## [Exercise data]
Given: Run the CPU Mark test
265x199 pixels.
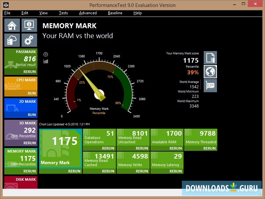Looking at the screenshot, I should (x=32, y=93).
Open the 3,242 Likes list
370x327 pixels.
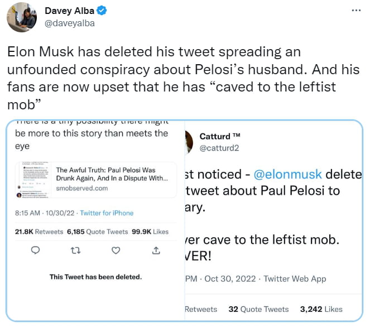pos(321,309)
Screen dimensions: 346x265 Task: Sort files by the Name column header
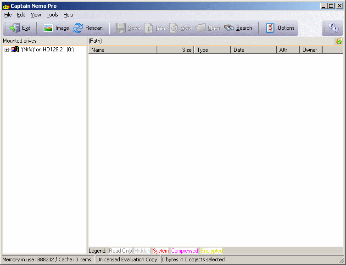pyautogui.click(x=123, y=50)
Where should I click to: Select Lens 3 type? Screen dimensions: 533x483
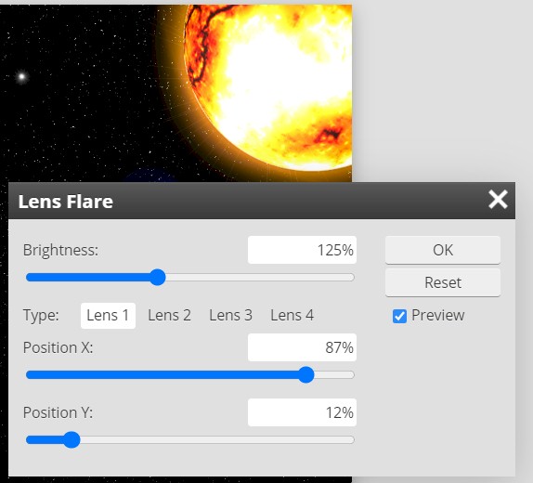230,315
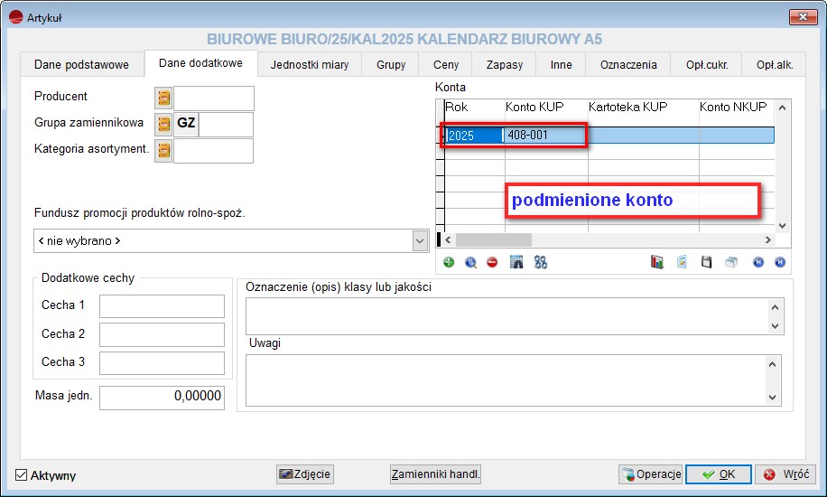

---

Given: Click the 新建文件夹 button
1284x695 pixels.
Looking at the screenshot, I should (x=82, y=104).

## [Task to carry out]
Whenever the string "Given" turns up in a line above, copy that line out.

## [Response]
Given: Run the CPU Mark test
Given: Click the 新建文件夹 button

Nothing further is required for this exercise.